_Provided data_:
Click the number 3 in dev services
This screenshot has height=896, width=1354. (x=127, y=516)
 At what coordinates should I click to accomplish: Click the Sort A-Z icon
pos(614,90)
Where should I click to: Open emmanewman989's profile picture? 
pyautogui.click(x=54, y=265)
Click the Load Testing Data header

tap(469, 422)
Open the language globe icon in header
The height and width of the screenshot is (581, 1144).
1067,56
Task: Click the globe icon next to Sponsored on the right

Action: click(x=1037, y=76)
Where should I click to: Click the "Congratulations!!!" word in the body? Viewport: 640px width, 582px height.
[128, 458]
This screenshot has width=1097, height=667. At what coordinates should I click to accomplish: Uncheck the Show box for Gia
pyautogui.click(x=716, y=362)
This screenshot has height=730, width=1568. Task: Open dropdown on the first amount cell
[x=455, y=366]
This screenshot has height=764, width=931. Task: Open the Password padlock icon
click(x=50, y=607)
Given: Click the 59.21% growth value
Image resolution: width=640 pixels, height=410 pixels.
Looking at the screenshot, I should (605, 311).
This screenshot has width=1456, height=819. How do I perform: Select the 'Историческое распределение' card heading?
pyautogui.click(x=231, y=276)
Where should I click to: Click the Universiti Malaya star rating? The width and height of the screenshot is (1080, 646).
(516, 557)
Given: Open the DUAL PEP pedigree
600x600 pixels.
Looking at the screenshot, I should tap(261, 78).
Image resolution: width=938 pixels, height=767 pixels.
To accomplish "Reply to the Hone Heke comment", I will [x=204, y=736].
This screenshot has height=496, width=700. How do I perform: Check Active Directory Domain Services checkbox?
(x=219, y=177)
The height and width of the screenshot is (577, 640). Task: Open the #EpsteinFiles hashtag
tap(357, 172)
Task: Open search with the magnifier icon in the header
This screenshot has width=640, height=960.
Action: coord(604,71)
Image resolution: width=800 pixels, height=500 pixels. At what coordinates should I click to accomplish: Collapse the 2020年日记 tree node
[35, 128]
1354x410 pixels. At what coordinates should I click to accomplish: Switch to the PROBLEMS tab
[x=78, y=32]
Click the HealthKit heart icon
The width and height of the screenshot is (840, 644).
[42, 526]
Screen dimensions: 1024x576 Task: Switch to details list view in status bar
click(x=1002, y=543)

_Work to be completed_: Which lines in the data hold the string "Given"? Copy each of them.

_Answer section_:
Given: Click the 59.21% growth value
Given: Open the DUAL PEP pedigree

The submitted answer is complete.